The Philly Fed manufacturing survey was negative 7.7 for August after a reading of positive 5.1 last month. Economists were expecting the index to rise this month. Any reading above zero indicates growth in the sector.
It was an especially sobering report because manufacturing activity early this year had shown the most consistent signs of growth.
The report is “saying the manufacturing pop has run out of steam,” said Jim Peters, CEO of Tactical Allocation Group. The lift the economy got from companies replenishing inventories is over and sales have not picked up enough to maintain those levels, Peters said.

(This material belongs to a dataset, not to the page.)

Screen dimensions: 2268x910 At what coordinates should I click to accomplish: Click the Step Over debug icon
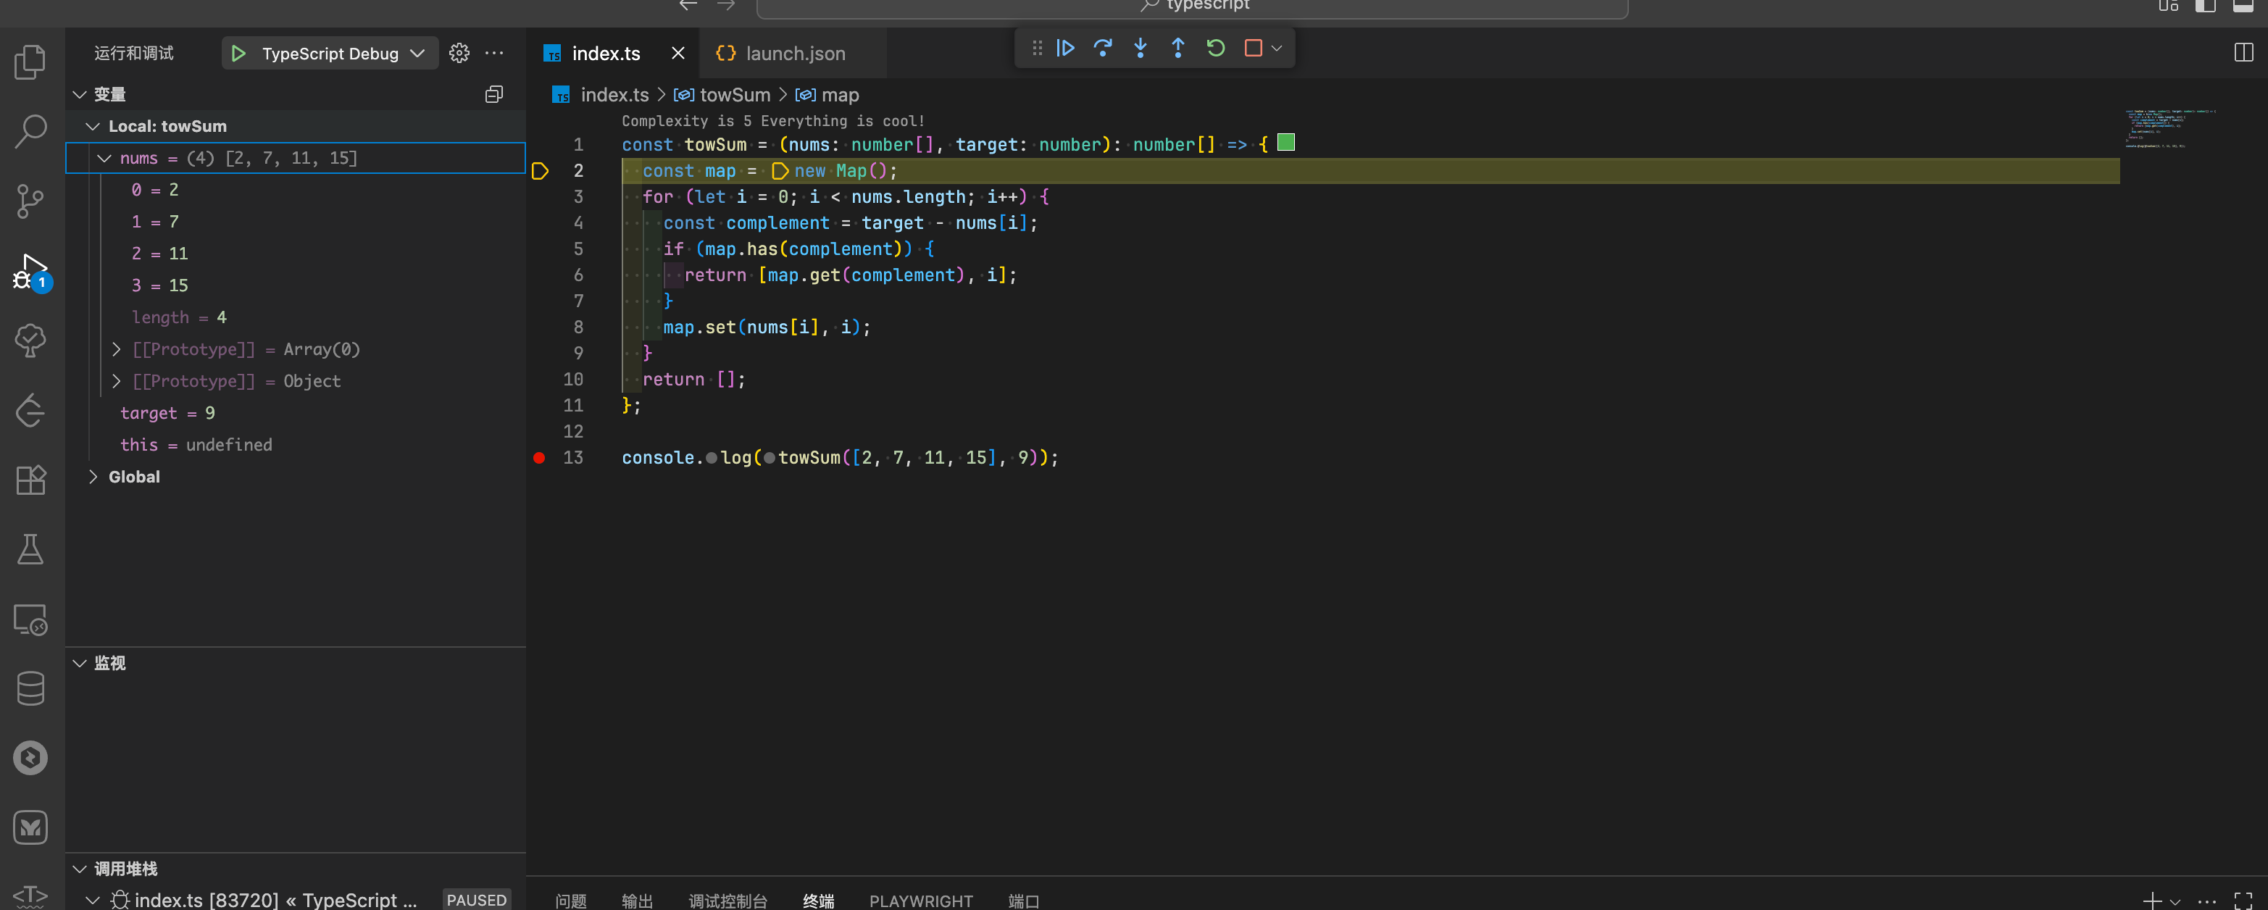coord(1102,48)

A report on future economic activity also fell short of expectations. The Conference Board’s index of leading economic indicators rose 0.1 percent last month after falling a month earlier. Economists had expected the index to rise 0.2 percent.
The index tries to predict economic activity over the next three to six months, so a rise in the index would indicate the economy is likely to grow during the second half of the year.
Chip maker Intel is buying computer-security software maker McAfee in an all-cash deal for $48 per share. McAfee shares surged $17.09, or 57.1 percent, to $47.02. Intel shares fell 61 cents, or 3.1 percent, to $18.98.
In other corporate news, Sears Holdings Corp. reported its second-quarter loss was cut in half as profit margins improved at its Kmart chain. But revenue at stores open at least a year, a key measure of strength in the retail industry, fell during the quarter. Sears shares dropped $5.36, of 8 percent, to $61.89.
Overseas, Britain’s FTSE 100 fell 1.7 percent, Germany’s DAX index fell 1.8 percent, and France’s CAC-40 dropped 2.1 percent. Japan’s Nikkei stock average rose 1.3 percent.